- [Problem description]:
An exact reprint of every record below is required, with the pictures left out.

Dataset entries
== Segment start ==

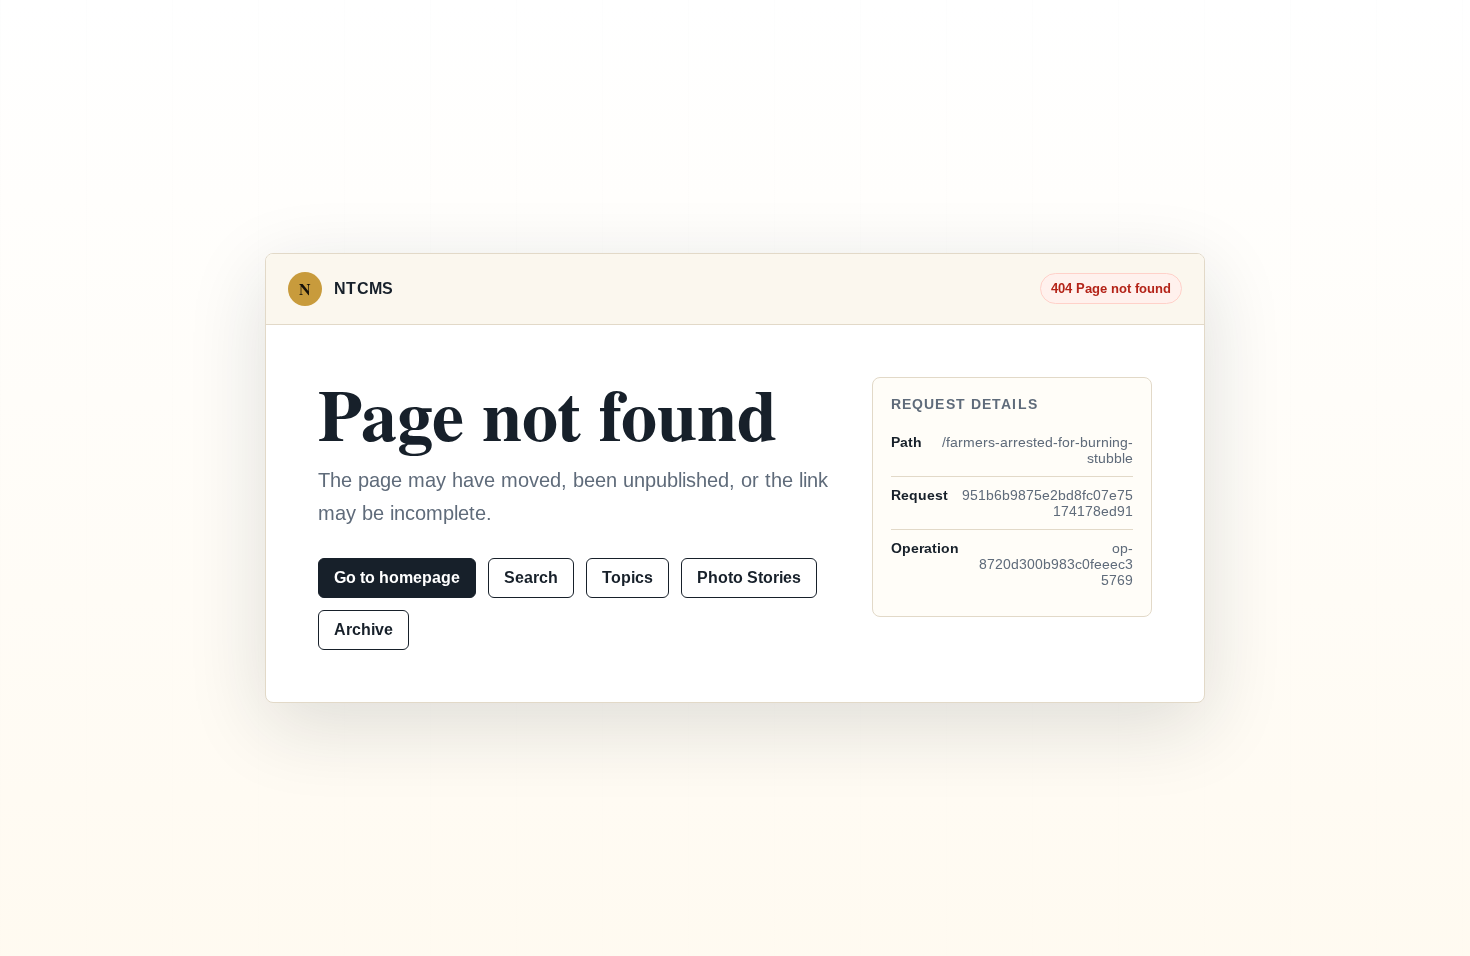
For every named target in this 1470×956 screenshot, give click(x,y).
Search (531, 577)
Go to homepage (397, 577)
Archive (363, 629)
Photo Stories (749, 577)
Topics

== Segment end ==

- [Result]:
For every named target in this 1470×956 screenshot, give click(x,y).
Search (531, 577)
Go to homepage (397, 577)
Archive (363, 629)
Photo Stories (749, 577)
Topics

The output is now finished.